Written by Andy Chumak |
Everything as Code
In the mid-2000s AWS introduced cloud computing services. It was a true disruption that changed the way DevOps operate but also brought its own challenges. How do you manage a complex infrastructure in a reliable, reproducible, and simple way?
Well, you apply the same principles that software engineers were perfecting for decades. You put it in code, version it, and automate it. Thus, Infrastructure as Code was born.
Soon, more and more aspects of the modern tech company became “codified”. We’ve seen DevOps Pipelines as Code, Security as Code, and finally, Analytics as Code. A few years ago an umbrella term emerged: Everything as Code. In a nutshell, it suggests that any process, be it business or technical, can be defined as code. And benefit from it.
Analytics as Code
There are some good reasons to use software engineering workflow for analytics:
- The code is easy to version. Imagine having every single iteration of your solution securely stored and revertible. Imagine having a note to every change explaining why it was done, when, and by whom.
- The code is easy to collaborate on. There are platforms dedicated to collaborative coding, like GitHub or GitLab, with features like Pull Requests and Code Reviews.
- Last but not least, it is easy to automate a solution or process defined “as code”. And it is not only about deployment but also quality control — test automation is a must-have in any modern software solution.
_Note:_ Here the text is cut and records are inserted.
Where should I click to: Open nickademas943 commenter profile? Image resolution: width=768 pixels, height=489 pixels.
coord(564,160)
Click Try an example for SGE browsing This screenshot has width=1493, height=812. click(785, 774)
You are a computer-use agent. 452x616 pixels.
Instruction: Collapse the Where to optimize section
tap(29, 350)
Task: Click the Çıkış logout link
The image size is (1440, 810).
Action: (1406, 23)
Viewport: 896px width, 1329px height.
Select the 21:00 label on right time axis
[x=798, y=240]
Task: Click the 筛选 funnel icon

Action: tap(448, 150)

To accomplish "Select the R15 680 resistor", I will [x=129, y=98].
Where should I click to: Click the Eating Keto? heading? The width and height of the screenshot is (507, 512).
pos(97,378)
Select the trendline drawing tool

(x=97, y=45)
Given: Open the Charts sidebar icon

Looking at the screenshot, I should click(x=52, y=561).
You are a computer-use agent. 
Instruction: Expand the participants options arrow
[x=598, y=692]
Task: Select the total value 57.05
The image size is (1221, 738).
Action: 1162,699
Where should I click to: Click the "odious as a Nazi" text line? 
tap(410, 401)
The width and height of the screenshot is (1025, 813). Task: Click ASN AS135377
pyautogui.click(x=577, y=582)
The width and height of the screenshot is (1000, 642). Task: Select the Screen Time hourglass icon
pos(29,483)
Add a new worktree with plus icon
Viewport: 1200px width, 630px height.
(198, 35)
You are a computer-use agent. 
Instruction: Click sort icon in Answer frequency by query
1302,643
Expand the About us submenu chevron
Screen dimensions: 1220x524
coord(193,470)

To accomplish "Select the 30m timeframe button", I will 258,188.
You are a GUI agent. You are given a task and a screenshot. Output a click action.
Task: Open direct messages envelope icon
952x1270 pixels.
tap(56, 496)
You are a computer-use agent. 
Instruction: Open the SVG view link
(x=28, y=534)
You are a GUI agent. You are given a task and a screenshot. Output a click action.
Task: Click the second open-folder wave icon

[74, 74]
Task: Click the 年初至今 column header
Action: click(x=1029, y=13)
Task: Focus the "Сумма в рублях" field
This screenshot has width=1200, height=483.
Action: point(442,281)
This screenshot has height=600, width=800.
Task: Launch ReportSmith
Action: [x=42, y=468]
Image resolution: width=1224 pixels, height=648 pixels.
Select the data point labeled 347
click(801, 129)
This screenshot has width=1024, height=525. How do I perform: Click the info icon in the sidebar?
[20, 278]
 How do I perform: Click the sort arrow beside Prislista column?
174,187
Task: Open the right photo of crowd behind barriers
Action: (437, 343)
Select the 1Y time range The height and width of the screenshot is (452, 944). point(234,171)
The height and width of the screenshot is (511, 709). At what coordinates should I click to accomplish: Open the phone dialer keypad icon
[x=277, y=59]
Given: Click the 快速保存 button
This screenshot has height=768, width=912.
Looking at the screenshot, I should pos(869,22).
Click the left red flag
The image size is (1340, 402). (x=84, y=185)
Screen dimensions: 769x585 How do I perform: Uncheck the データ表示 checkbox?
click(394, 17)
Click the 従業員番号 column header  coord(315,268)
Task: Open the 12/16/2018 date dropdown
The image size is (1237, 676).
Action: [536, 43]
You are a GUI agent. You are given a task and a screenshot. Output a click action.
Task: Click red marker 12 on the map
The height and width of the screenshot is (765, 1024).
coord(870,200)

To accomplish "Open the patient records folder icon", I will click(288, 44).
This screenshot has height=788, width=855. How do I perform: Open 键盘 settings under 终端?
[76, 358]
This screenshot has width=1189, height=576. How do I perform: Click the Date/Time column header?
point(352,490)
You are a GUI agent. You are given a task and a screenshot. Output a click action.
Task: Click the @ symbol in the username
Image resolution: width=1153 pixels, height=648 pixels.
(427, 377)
The code approach in analytics is not new. After all, SQL is code and it’s the oldest tool in the box. However, it matters to what extent you apply software engineering workflow. It is one thing to write SQL in the PowerBI web interface and another thing entirely to create a dbt transformation, commit it to the Git repository, ask your colleague to review it, and run automation scripts that will test and deploy the new version to production.
Let’s have a look at a typical analytics solution. Your data pipeline usually starts with data extraction and load. Unless you have a very simple use case, you probably have custom scripts to extract and clean the data and place it in storage. Then, you’ll have a data transformation step to create an analytics-friendly database structure for a specific use case. Dbt and similar tools are becoming more and more popular, particularly because of the testability and repeatability of the transformation result, and the “as code” approach.
Then, we have layers that define your analytics: a semantic model (for dimensional analytics tools), metrics, KPIs, insights, dashboards, etc. This is where the “as code” approach is relatively new and not well adopted as of yet. At GoodData, we’ve supported the “as code” approach for a while now with our Declarative API, focusing on deployment and automation. Now we have released our VS Code extension that brings software development best practices to analytics.
The New Workflow
So, how would your day-to-day workflow change with Analytics as Code?
Here is a typical example:
In the morning you get your fresh cup of coffee, open VS Code with the GoodData extension installed, and start working on a new feature.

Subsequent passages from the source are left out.